Angelos dejó escapar un profundo suspiro. Cielos, otra vez no. ¿Es que su padre no aprendería nunca?

–Prométeme que esta vez sólo te acostarás con ella. ¡No te cases! –le advirtió agarrando un vaso de zumo de naranja de la bandeja de un camarero que pasaba por allí y cambiándolo por la copa de champán que tenía su padre en la mano.

–Tú sólo piensas en la cama y en el sexo, pero yo tengo otro respeto por las mujeres.

–Necesitas desarrollar una manera más cínica de relacionarte con el sexo opuesto –le aconsejó su hijo–. ¿Qué respeto te demostró Tara cuando te dejó después de seis meses y se llevó dinero suficiente para el resto de su vida?

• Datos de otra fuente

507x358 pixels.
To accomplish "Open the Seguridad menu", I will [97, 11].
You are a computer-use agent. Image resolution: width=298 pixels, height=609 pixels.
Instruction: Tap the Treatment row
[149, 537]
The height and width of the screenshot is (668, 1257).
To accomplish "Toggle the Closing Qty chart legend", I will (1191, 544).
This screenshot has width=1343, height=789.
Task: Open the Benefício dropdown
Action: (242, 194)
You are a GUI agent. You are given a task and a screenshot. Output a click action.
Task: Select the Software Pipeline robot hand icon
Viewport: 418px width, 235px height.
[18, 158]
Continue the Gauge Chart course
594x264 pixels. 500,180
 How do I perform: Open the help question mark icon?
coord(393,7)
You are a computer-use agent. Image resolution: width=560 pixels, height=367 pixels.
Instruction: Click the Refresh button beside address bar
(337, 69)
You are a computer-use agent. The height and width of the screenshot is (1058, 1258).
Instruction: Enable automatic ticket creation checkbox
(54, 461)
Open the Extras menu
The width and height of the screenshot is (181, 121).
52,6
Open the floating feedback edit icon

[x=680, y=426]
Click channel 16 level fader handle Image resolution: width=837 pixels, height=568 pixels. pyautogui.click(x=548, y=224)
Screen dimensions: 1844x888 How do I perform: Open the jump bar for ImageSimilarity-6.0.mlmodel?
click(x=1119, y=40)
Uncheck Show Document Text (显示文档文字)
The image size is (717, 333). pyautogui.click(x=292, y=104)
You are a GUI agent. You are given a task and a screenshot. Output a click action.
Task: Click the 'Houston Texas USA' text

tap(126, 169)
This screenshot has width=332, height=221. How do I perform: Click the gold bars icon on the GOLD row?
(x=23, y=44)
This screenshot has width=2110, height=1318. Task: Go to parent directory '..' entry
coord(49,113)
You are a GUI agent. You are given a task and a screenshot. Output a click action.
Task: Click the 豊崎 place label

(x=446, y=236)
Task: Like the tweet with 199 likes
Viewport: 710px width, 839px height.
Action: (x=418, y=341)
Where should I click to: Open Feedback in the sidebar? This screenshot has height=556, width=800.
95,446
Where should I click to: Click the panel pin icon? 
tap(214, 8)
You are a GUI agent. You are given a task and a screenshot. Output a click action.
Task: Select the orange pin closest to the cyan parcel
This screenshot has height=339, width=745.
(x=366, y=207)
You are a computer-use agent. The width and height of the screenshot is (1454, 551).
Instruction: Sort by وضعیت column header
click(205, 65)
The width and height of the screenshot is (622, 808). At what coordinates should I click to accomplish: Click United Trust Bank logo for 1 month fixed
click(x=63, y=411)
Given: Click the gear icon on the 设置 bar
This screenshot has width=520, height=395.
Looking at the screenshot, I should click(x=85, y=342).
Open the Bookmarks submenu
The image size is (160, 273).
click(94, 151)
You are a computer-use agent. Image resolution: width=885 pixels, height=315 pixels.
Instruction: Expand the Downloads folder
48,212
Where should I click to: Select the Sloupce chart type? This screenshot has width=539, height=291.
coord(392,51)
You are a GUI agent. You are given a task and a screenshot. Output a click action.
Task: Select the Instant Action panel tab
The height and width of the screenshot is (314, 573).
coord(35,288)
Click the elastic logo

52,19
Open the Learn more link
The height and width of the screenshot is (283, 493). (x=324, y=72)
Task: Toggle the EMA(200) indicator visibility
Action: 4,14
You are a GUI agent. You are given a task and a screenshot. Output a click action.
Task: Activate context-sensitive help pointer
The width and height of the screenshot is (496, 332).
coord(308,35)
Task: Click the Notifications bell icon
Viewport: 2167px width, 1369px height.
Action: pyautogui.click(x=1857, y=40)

Los nudillos de su padre se pusieron blancos al apretar el vaso.

–Ambos cometimos un error.

¿Un error? Angelos se mordió la lengua. Estaba convencido de que, en lo que a Tara se refería, aquel matrimonio había sido un rotundo éxito. Ahora era una mujer todavía joven y extremadamente rica.

Su padre se desinfló ante sus ojos, dejando expuesta su vulnerabilidad.

–Estaba muy confundida. No sabía lo que quería.

–Sabía perfectamente lo que quería –replicó Angelos, debatiéndose entre la opción de hundir todavía más a su padre resaltando la despiadada eficacia de la campaña de Tara, o dejar el tema y arriesgarse a que, incluso después de dos divorcios semejantes, su confiado padre siguiera sin haber aprendido la lección que tenía que aprender.

Costas suspiró.

–Una relación debería estar basada en el amor y el cariño.

Angelos se estremeció al escuchar aquella peligrosa y sentimental observación y se dijo que debía instruir a su equipo de seguridad para que revisaran a todas las mujeres que mostraran el más mínimo interés por su padre, para protegerlo de futuros ejemplares sin escrúpulos.

–¿Es que tus dos últimos matrimonios no te han enseñado nada sobre las mujeres?

–Sí. Me han enseñado que no te puedes fiar de las delgadas –Costas recuperó algo de ánimo–. Pasan demasiada hambre como para llevar la vida de una mujer normal. La próxima vez me casaré con una de tamaño adecuado.

–Después de todo lo que ha pasado en los últimos seis años, ¿todavía crees que el amor existe?

El rostro de su padre se descompuso.

–Estuve enamorado de tu madre durante cuarenta años. Por supuesto que creo que el amor existe.

Maldiciéndose por su falta de tacto, Angelos le puso a su padre una mano en el hombro.

–Deberías intentar dejar de reemplazarla –le dijo con brusquedad–. Lo que vosotros teníais era algo poco común.

Tan poco común que Angelos había perdido toda esperanza de encontrarlo. Y no estaba dispuesto a conformarse con menos.

–Volveré a encontrarlo.

«Pero no sin antes arruinar a la familia con costosos acuerdos de divorcio», pensó su hijo.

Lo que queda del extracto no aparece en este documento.